• Instruction 1: Output each line of the records below as a JSON list of strings, one string per line, omitting blank lines, and cover every record. Leave the pictures out of the answer.

More things in heaven and Earth

By definition, scientists are meant to follow wherever the evidence leads them. Personal biases and prejudices can cloud the judgments of those seeking to understand the rules of nature—but the methods of modern scientific research, developed over hundreds of years and keenly honed in the past century, seek to reduce the impact of subjective human factors that could otherwise impede progress.

Observations and data are the material on which scientists build their hypotheses. Those hypotheses are then ritually torn apart by other scientists and—if they can withstand sustained critiques and are not contradicted by further evidence from the real world—they might lay claim to being true. In science, changing your mind in the light of fresh information is seen as a good thing. If a new conjecture gathers supporting evidence and eventually supplants years of previous thinking on a topic, scientists are duty-bound to abandon the defunct ideas and embrace the new ones. The more radically an idea diverges from the mainstream, however, the greater the scrutiny it will inevitably face. Carl Sagan, an American astronomer, once summed this up: “Extraordinary claims require extraordinary evidence.”

• Dataset excerpts:
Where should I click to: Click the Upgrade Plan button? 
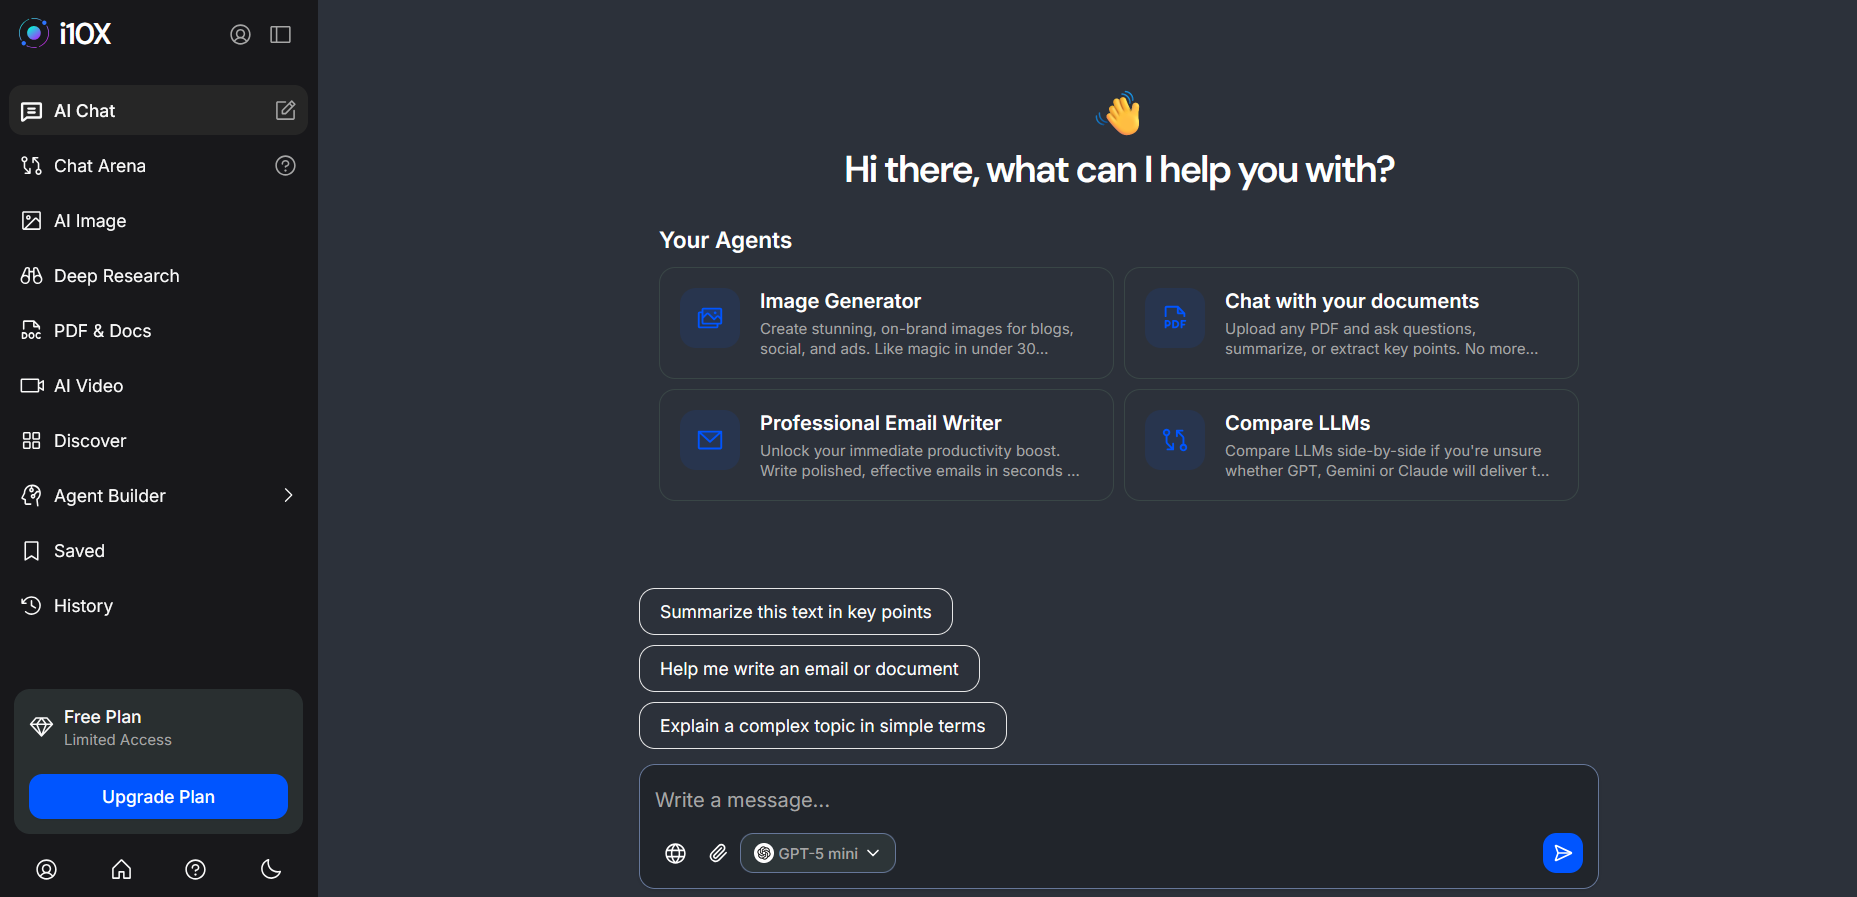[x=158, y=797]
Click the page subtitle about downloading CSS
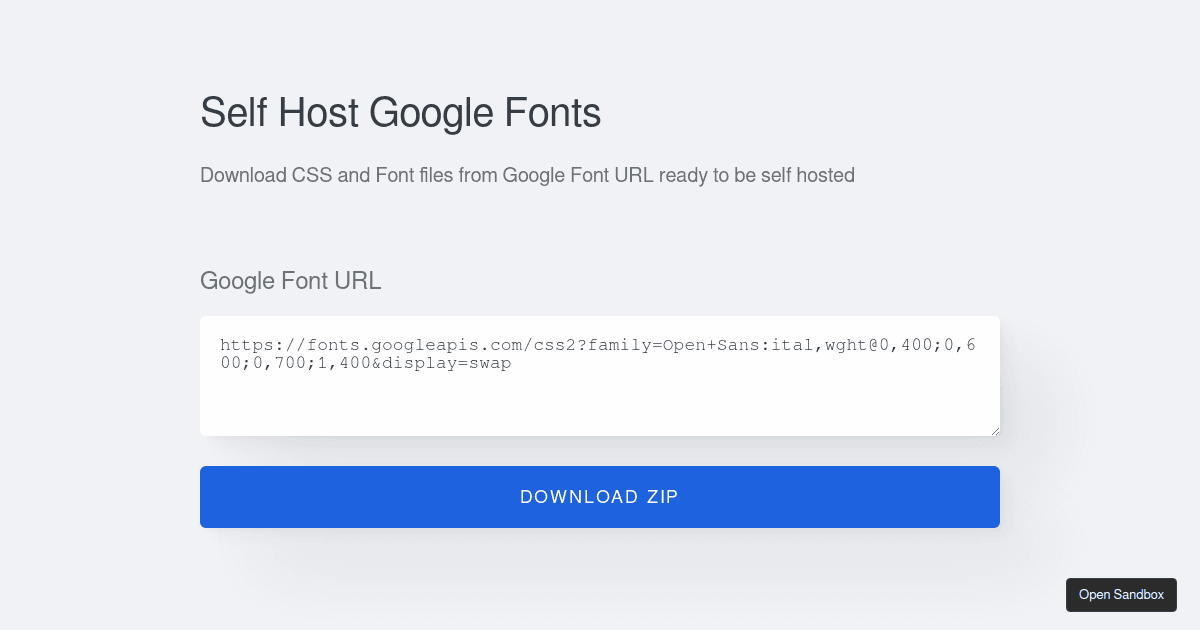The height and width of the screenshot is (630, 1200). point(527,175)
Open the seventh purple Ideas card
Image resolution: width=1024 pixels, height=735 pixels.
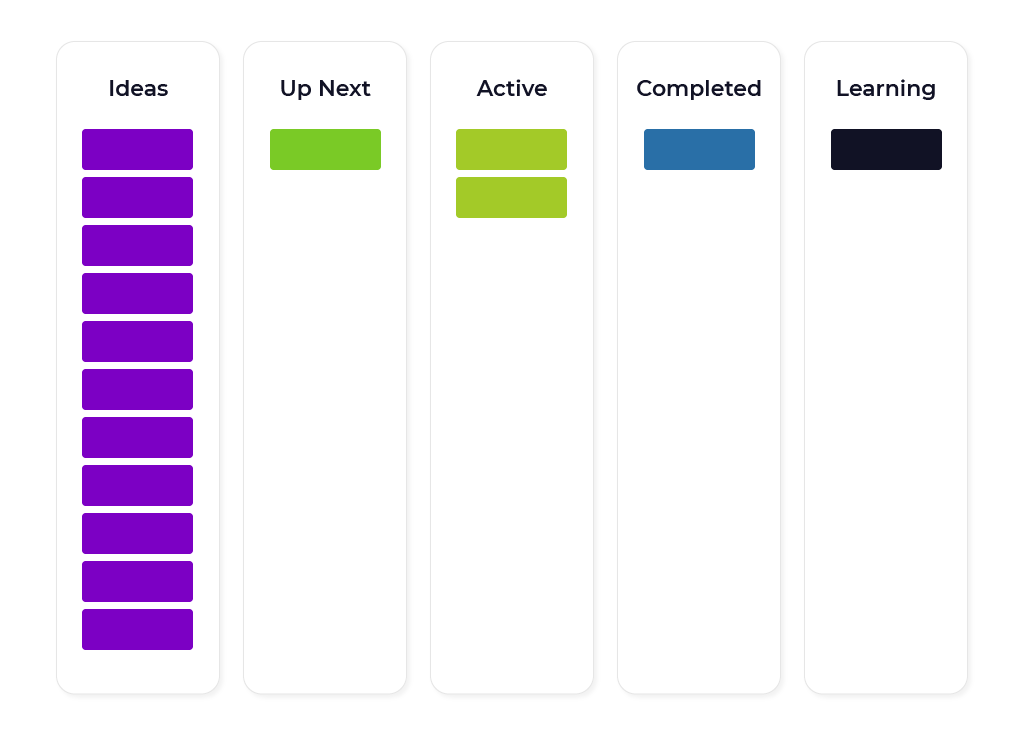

• Instruction 2: Echo the entire passage on scientific evidence and changing one's mind, word for word.

• Final result 1:
[
  "Where should I click to: Click the Upgrade Plan button? ",
  "[x=158, y=797]",
  "Click the page subtitle about downloading CSS",
  "The height and width of the screenshot is (630, 1200). point(527,175)",
  "Open the seventh purple Ideas card",
  "Image resolution: width=1024 pixels, height=735 pixels."
]

• Final result 2:
More things in heaven and Earth

By definition, scientists are meant to follow wherever the evidence leads them. Personal biases and prejudices can cloud the judgments of those seeking to understand the rules of nature—but the methods of modern scientific research, developed over hundreds of years and keenly honed in the past century, seek to reduce the impact of subjective human factors that could otherwise impede progress.

Observations and data are the material on which scientists build their hypotheses. Those hypotheses are then ritually torn apart by other scientists and—if they can withstand sustained critiques and are not contradicted by further evidence from the real world—they might lay claim to being true. In science, changing your mind in the light of fresh information is seen as a good thing. If a new conjecture gathers supporting evidence and eventually supplants years of previous thinking on a topic, scientists are duty-bound to abandon the defunct ideas and embrace the new ones. The more radically an idea diverges from the mainstream, however, the greater the scrutiny it will inevitably face. Carl Sagan, an American astronomer, once summed this up: “Extraordinary claims require extraordinary evidence.”